Issue (i): whether the appellants had surrendered their shares and the surrender had been accepted by the directors so as to relieve them from liability as contributories.
Analysis: The asserted surrender was not supported by reliable material. The correspondence relied on merely showed a request concerning directorships and did not establish any formal surrender of shares or acceptance of such surrender by the directors. No resolution or documentary proof of acceptance was produced, and the oral assertion of a later meeting was inconsistent with earlier statements and was not accepted.
Conclusion: The alleged surrender of shares and acceptance by the directors was not proved, and the appellants remained liable as contributories.
Issue (ii): whether Section 156 of the Companies Act protected the appellants from liability in the winding up proceedings.
Analysis: The appellants had not ceased to be members of the company.
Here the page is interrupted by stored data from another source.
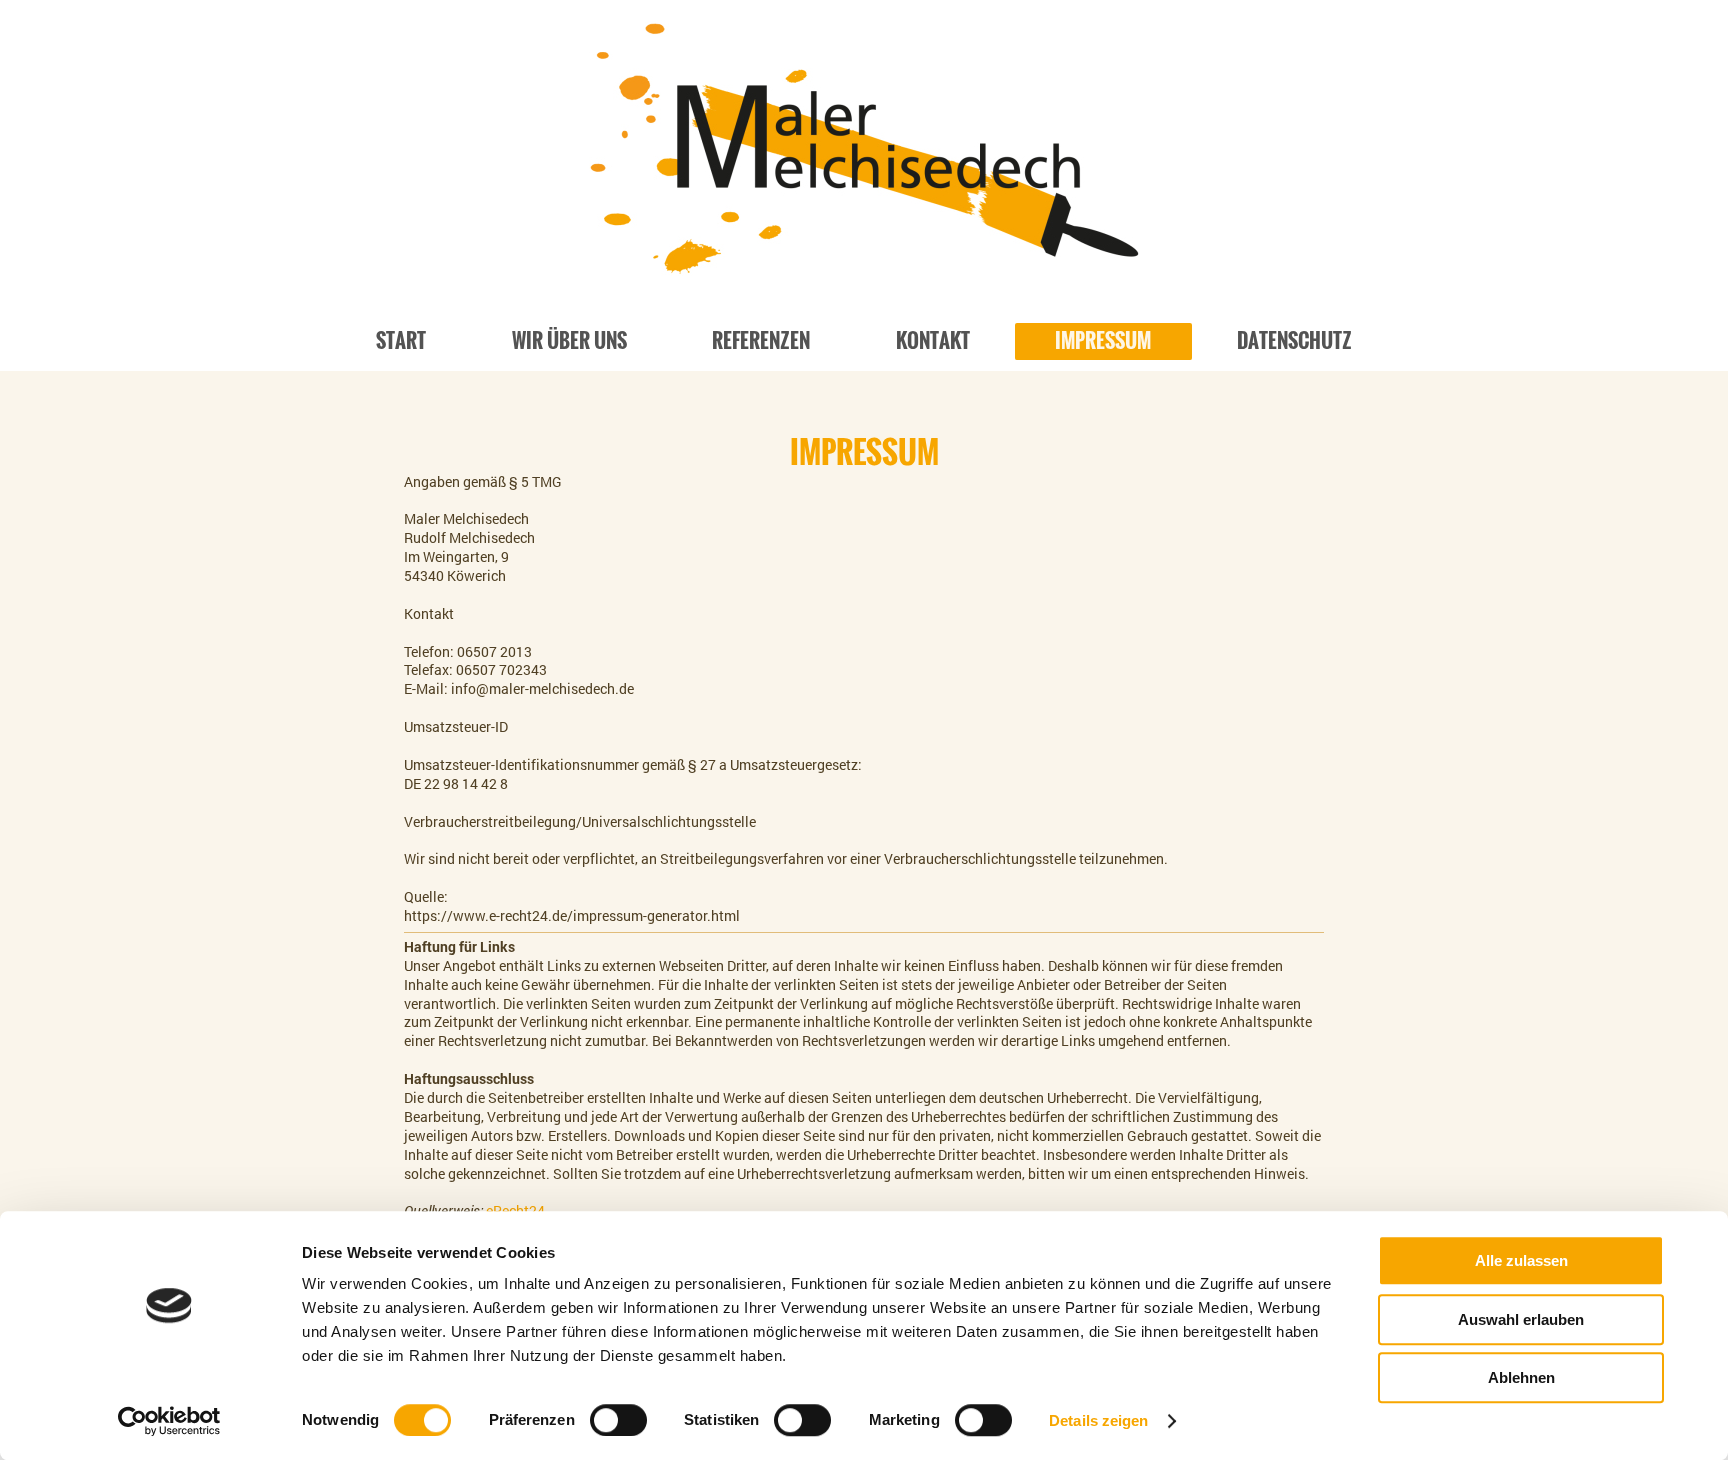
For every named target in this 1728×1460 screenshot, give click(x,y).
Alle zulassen (1521, 1260)
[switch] (618, 1420)
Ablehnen (1521, 1377)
They therefore could not be treated as past members who had ceased to be members for the requisite period before the commencement of winding up. On that footing, the statutory protection invoked by them did not apply.
Conclusion: Section 156 of the Companies Act did not absolve the appellants from liability.
Issue (iii): whether the absence of notice to one appellant vitiated his inclusion in the list of contributories.
Analysis: The record did not establish that the appellant had in fact been left without notice, and no sufficient basis was shown for disturbing the order on that ground.
Conclusion: The objection based on want of notice failed.
Final Conclusion: The challenge to the order settling the list of contributories failed in all material respects, and the appellants' liability in the winding up was upheld.
Ratio Decidendi: A signatory to the memorandum remains liable as a contributory unless a surrender of shares is clearly proved and accepted in the manner authorised by the company, and the protective provision for past members does not apply where the person continued to be a member at the commencement of winding up.